ENTRIES SUPPLIED:

★ ★ ★ ★ ★ ★ ★

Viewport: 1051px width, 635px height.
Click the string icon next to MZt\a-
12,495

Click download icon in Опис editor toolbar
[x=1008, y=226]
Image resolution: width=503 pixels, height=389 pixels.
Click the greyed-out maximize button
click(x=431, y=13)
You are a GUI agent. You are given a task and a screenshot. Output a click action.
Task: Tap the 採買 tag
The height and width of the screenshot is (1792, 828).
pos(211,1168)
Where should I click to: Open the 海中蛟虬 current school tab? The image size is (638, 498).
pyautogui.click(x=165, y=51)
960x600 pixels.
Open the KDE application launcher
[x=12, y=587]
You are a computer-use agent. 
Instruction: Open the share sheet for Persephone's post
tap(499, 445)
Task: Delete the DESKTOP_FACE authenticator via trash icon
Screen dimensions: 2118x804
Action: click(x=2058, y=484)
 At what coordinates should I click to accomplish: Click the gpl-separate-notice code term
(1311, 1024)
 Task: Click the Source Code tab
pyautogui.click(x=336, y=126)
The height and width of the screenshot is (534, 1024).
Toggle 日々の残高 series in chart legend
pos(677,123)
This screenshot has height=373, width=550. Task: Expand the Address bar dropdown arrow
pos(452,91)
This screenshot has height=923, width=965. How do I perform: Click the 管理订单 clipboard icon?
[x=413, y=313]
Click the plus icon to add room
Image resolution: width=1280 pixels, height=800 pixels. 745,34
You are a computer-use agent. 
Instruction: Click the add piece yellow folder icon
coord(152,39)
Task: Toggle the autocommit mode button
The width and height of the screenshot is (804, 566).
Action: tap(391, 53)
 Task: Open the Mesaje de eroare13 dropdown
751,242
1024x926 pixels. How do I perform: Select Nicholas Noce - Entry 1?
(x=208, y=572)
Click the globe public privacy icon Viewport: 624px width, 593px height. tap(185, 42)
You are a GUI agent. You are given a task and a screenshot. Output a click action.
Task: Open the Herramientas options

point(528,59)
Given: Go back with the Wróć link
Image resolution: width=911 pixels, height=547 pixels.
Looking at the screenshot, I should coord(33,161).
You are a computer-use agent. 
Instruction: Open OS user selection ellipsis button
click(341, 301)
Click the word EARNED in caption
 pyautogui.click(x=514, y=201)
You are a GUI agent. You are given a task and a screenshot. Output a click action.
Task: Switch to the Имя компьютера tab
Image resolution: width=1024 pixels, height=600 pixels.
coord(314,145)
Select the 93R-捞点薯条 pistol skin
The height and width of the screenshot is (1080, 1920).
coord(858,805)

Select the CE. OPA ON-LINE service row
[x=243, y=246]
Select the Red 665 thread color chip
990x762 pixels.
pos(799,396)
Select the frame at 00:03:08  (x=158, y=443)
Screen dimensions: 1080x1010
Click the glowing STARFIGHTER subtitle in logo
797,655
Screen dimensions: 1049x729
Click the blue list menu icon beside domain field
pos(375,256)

★ ★ ★ ★ ★ ★ ★

ACTION ITEM:
Write out every entry above exactly as given.

WRITTEN RESPONSE:
Viewport: 1051px width, 635px height.
Click the string icon next to MZt\a-
12,495

Click download icon in Опис editor toolbar
[x=1008, y=226]
Image resolution: width=503 pixels, height=389 pixels.
Click the greyed-out maximize button
click(x=431, y=13)
You are a GUI agent. You are given a task and a screenshot. Output a click action.
Task: Tap the 採買 tag
The height and width of the screenshot is (1792, 828).
pos(211,1168)
Where should I click to: Open the 海中蛟虬 current school tab? The image size is (638, 498).
pyautogui.click(x=165, y=51)
960x600 pixels.
Open the KDE application launcher
[x=12, y=587]
You are a computer-use agent. 
Instruction: Open the share sheet for Persephone's post
tap(499, 445)
Task: Delete the DESKTOP_FACE authenticator via trash icon
Screen dimensions: 2118x804
Action: click(x=2058, y=484)
 At what coordinates should I click to accomplish: Click the gpl-separate-notice code term
(1311, 1024)
 Task: Click the Source Code tab
pyautogui.click(x=336, y=126)
The height and width of the screenshot is (534, 1024).
Toggle 日々の残高 series in chart legend
pos(677,123)
This screenshot has height=373, width=550. Task: Expand the Address bar dropdown arrow
pos(452,91)
This screenshot has height=923, width=965. How do I perform: Click the 管理订单 clipboard icon?
[x=413, y=313]
Click the plus icon to add room
Image resolution: width=1280 pixels, height=800 pixels. 745,34
You are a computer-use agent. 
Instruction: Click the add piece yellow folder icon
coord(152,39)
Task: Toggle the autocommit mode button
The width and height of the screenshot is (804, 566).
Action: tap(391, 53)
 Task: Open the Mesaje de eroare13 dropdown
751,242
1024x926 pixels. How do I perform: Select Nicholas Noce - Entry 1?
(x=208, y=572)
Click the globe public privacy icon Viewport: 624px width, 593px height. tap(185, 42)
You are a GUI agent. You are given a task and a screenshot. Output a click action.
Task: Open the Herramientas options

point(528,59)
Given: Go back with the Wróć link
Image resolution: width=911 pixels, height=547 pixels.
Looking at the screenshot, I should coord(33,161).
You are a computer-use agent. 
Instruction: Open OS user selection ellipsis button
click(341, 301)
Click the word EARNED in caption
 pyautogui.click(x=514, y=201)
You are a GUI agent. You are given a task and a screenshot. Output a click action.
Task: Switch to the Имя компьютера tab
Image resolution: width=1024 pixels, height=600 pixels.
coord(314,145)
Select the 93R-捞点薯条 pistol skin
The height and width of the screenshot is (1080, 1920).
coord(858,805)

Select the CE. OPA ON-LINE service row
[x=243, y=246]
Select the Red 665 thread color chip
990x762 pixels.
pos(799,396)
Select the frame at 00:03:08  (x=158, y=443)
Screen dimensions: 1080x1010
Click the glowing STARFIGHTER subtitle in logo
797,655
Screen dimensions: 1049x729
Click the blue list menu icon beside domain field
pos(375,256)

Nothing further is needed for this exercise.